The autumn season starts this evening with Gypsy in Long Eaton. Here are five musicals happening between now and the end of the year that I find particularly interesting.
Gypsy, Erewash Musical Society, September 13th - 18th
You don't see very many Gypsies around: it has no work at all for an adult chorus, except some dancers who should really be very young, and I suspect that it's a hard sell in spite of its moderate cult status among theatrical people. It is more than seven years since the last one I saw. I've found it a hard show to love but the real excitement here is that we're at the Duchess Theatre in Long Eaton, back in use for the first time since it burnt down in 2003. A new small theatre right on my doorstep is a terrifically exciting idea. Let us hope that with improved facilities EMS and LEOS will lift their standards - they are two companies who have persistently seemed to play to amdram cliches, static staging, old young women, choruses looking out into the auditorium to see Auntie Joan at idle moments. Perhaps we will see some life breathed into them now.
Fiddler on the Roof, Derby Gilbert and Sullivan Company, October 8th - 9th
Like last year, Derby G & S are doing two shows at the Derby Theatre, the old Playhouse, in the same week. They'd run out of easily sellable Savoy operas pretty quickly if they did two of them every year, so this year they're doing HMS Pinafore for three performances, taking a day off, and then doing Fiddler on the Roof for three performances. This'll be the first time I've seen them doing non-G & S and all I really know is that they're taking it pretty seriously, because I saw Peter Bostock last night and he's grown a beard for it. We know that it will be well sung, of course, but there are potential pitfalls here. In G & S it is a matter of convention that you often cast people who are wildly the wrong age for the part, as you do in opera (apparently), and you can stretch especially the heroines (who are all supposed to be very young) quite a long way before anything breaks. Fiddler falls apart sooner if one or more of Tevye's five unmarried daughters is quite obviously getting on for 40 or if their suitors are middle-aged. And whereas Andrew Nicklin's direction of G & S is always wonderful, I've not been so impressed with his American musicals for Derby Opera and Rolls-Royce. So we'll see.

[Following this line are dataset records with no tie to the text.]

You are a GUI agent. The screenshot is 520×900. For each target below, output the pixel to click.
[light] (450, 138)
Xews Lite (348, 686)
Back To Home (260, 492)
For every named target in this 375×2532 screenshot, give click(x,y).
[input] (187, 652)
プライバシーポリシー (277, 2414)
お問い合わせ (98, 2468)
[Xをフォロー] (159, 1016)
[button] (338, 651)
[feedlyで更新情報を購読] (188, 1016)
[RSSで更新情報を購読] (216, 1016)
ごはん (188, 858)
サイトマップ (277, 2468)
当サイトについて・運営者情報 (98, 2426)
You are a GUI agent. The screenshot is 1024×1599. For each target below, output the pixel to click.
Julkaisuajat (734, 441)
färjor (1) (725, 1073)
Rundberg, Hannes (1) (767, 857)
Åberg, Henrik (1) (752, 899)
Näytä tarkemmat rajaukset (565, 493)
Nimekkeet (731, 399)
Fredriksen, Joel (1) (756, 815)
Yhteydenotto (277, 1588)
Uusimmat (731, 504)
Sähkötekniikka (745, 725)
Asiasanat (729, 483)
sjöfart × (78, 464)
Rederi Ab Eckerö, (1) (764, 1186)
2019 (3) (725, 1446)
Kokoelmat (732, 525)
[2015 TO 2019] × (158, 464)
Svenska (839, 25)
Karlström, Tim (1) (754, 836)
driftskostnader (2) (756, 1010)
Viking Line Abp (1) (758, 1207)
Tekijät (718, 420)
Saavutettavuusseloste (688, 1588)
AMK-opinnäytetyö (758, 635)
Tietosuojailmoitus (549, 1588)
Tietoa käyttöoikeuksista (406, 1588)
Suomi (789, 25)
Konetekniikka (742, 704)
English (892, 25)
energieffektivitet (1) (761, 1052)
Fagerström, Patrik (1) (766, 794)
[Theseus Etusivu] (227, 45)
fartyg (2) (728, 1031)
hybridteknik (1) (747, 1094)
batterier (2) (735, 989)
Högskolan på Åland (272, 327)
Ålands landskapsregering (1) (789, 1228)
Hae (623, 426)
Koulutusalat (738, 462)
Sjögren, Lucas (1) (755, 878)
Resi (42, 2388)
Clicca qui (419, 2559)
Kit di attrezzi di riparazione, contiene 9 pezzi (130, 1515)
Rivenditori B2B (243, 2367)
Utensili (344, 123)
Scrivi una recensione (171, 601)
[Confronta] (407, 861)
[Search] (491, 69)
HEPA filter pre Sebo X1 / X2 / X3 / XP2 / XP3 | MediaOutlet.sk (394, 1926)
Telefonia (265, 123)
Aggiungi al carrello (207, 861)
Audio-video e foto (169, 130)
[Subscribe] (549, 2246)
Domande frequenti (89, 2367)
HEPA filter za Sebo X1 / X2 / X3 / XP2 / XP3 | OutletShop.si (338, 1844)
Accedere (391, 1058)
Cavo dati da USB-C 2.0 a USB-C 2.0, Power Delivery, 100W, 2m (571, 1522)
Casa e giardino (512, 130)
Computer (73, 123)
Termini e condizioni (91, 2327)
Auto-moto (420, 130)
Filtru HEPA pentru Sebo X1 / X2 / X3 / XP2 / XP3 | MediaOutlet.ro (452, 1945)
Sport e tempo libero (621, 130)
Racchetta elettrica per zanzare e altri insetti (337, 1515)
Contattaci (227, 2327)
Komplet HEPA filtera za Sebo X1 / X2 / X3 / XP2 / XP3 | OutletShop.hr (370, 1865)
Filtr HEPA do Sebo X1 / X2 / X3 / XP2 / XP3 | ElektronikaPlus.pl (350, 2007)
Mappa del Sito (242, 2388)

Beauty and the Beast, Good Companions, October 12th - 16th
We're going to be having Beauty and the Beast for breakfast, lunch, and tea, and probably in church on Sundays too, in the next couple of years, just as we had Thoroughly Modern Millie and before that Jekyll and Hyde, but even more so. Fortunately we have a couple of what should be good productions to get us going, this one and Nottingham Operatic's a few weeks later, so we can get an idea of it and then not need to sit through whatever Mansfield and Ashbeians and LEOS make of it. (If we like it enough after twice then we can go and see what John Lewin makes of it with Christchurch in January.) I am slightly too old to have seen the film when young so I am uncertain about what to expect. It was a big effects show on Broadway and I guess this production will be trying to make a splash - Good Companions are back at the Derby Theatre for the first time since I think 2002 and I don't think they'll be skimping.
Parade, Greasepaint Productions, October 26th - 30th
Everyone must come to see this! If you don't come to see a production of Parade when one's available, then you will have only yourself to blame when all there is in the world is people doing Mamma Mia and Full Monty and Disney. Parade is one of the hardest and darkest musicals out there and it is typical of Greasepaint that they should be willing to give it a go, having taken on similar challenges in recent years with Sweeney Todd and Ragtime. I have never seen it performed and really I have no idea how it plays. But I am really looking forward to finding out.
Titanic, Little Theatre Company, November 15th - 20th
The mind boggles. It really does. Burton Brewhouse is a horrid place to put on a show of any scale, a narrow awkward stage with nowhere to move scenery to and nowhere to put a band and the stage on floor level at the front with a million short rows of seats rising steeply into the sky away from you. Little Theatre Company are (or used to be) laughably bad at doing musicals; I haven't been back there since they rolled out an absolutely dreadful King and I four years ago. And Titanic is enormous in its scale and ambition and amount of skill required. What is going to happen here? But as I said just now, if you don't come and see this sort of thing then everybody's just going to do Disco Inferno and "Back to the 80s", whatever that may be, for ever. So come and see it! What's the worst that could happen? (Apart from it hits an iceberg and everyone drowns.)
I don't think these are necessarily going to be the best five musicals of the autumn (in fact if they are I'll eat my head) but they're five interesting ones that I am certainly going to be at. I'll keep you posted.